Trotz der weltweit wachsenden Zahl von Bitcoin und Kryptowährungsbefürwortern ist Warren Buffett, einer der Pioniere unter den Wall-Street-Investoren und CEO von Berkshire Hathaway, immer noch nicht davon überzeugt, dass die Währung in der realen Welt irgendeine Bedeutung haben kann.
Warren Buffett ist bekannt für seinen bescheidenen Lebensstil, der im Kontrast zu seinem Vermögen von über 72 Milliarden US-Dollar steht. Er zählt zu den besten Investoren seiner Zeit und gilt als Wirtschaftsikone, die bereits mit elf Jahren ihre Karriere begann.
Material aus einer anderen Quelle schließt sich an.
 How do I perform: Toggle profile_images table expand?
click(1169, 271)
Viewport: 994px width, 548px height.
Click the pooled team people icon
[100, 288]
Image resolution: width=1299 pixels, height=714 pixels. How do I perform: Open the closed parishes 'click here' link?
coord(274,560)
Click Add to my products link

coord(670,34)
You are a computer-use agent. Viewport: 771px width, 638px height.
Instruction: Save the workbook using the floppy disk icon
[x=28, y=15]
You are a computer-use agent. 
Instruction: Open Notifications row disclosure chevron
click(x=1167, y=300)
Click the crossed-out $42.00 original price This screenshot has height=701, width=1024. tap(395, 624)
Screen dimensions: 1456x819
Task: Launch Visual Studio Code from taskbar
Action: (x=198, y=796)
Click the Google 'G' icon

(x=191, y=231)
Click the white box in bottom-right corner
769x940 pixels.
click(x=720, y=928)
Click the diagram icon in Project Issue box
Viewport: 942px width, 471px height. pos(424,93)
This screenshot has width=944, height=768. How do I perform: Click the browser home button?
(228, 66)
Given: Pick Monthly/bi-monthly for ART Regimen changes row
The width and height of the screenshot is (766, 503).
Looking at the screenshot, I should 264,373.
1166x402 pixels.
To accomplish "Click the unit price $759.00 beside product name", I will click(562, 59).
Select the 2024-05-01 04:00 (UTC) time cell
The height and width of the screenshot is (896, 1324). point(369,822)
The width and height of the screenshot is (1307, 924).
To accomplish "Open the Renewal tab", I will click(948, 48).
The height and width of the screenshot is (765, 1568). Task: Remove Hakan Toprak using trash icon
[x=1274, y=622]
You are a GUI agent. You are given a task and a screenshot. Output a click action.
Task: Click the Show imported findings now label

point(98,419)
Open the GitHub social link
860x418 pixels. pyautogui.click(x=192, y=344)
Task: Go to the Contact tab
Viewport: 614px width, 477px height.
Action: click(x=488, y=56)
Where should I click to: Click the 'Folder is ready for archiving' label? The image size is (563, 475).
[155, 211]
Mit nur 16 Jahren gründete er sein erstes Unternehmen, und mit 32 Jahren war Buffett bereits Millionär.
In seinem jüngsten Interview mit dem Fernsehsender CNBC bekräftigte Buffett seine Überzeugung, dass die Entstehung von Bitcoin sinnlos war. Er ist der Ansicht, dass eine Währung, die keinen realen Wert in der realen Welt repräsentiert, von vornherein sinnlos ist. Da sie keinen „realen“ Wert vermitteln kann, ist sie schlichtweg eine Illusion.
Buffet führt weiter aus, dass die Blockchain selbst nicht auf Bitcoin angewiesen ist, um zu wachsen, und da die Technologie für die Welt wichtiger ist als die Währung, besteht keine Notwendigkeit, die beiden miteinander zu verknüpfen.
Obwohl es an der Wall Street positive Entwicklungen gegeben hat, ist Buffett davon überzeugt, dass eine Investition, die sich mehr auf Trends und weniger auf tatsächliche Werte und Fakten stützt, nichts anderes als Glücksspiel ist.